Exercise requirements: Copy out everything from the line containing "Given: Refresh the Local Changes list" down to the line containing "click(310, 63)", switching "notifications icon" to "alerts icon" and leaving every other part of those rows unchanged.

--------------------------------

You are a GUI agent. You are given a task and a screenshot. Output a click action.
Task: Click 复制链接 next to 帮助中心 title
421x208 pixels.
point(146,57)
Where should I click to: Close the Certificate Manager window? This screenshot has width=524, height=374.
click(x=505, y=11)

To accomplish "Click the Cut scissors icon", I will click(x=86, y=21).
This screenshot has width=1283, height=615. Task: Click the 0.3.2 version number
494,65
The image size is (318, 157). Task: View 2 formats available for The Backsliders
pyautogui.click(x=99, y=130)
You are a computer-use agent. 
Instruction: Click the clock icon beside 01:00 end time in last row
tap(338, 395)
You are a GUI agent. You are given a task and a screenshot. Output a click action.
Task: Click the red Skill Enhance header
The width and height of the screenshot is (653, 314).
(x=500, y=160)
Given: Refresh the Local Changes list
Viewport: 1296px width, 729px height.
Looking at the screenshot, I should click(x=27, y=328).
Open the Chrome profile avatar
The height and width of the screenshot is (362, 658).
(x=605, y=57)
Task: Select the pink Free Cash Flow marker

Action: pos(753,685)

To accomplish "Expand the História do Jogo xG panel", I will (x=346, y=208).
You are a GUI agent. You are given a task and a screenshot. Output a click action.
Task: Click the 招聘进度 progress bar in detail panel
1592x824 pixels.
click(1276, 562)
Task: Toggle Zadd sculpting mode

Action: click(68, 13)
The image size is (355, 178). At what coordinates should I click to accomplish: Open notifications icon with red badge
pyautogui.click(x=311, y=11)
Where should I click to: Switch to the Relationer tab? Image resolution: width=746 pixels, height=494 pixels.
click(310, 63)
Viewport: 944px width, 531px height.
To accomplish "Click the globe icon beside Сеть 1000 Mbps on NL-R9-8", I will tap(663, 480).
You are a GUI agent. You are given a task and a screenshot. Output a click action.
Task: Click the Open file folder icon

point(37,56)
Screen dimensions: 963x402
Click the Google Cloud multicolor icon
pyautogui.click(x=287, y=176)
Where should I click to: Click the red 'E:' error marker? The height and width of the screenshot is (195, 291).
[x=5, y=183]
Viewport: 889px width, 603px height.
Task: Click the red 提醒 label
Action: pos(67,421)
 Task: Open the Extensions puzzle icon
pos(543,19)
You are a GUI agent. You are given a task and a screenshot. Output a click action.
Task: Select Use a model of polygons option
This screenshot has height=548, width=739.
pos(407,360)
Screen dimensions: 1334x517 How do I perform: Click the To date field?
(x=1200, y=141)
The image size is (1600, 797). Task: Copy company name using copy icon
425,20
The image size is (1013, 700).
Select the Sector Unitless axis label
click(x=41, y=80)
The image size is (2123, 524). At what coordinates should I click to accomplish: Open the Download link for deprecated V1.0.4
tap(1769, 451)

--------------------------------

Exercise answer:
Given: Refresh the Local Changes list
Viewport: 1296px width, 729px height.
Looking at the screenshot, I should click(x=27, y=328).
Open the Chrome profile avatar
The height and width of the screenshot is (362, 658).
(x=605, y=57)
Task: Select the pink Free Cash Flow marker

Action: pos(753,685)

To accomplish "Expand the História do Jogo xG panel", I will (x=346, y=208).
You are a GUI agent. You are given a task and a screenshot. Output a click action.
Task: Click the 招聘进度 progress bar in detail panel
1592x824 pixels.
click(1276, 562)
Task: Toggle Zadd sculpting mode

Action: click(68, 13)
The image size is (355, 178). At what coordinates should I click to accomplish: Open alerts icon with red badge
pyautogui.click(x=311, y=11)
Where should I click to: Switch to the Relationer tab? Image resolution: width=746 pixels, height=494 pixels.
click(310, 63)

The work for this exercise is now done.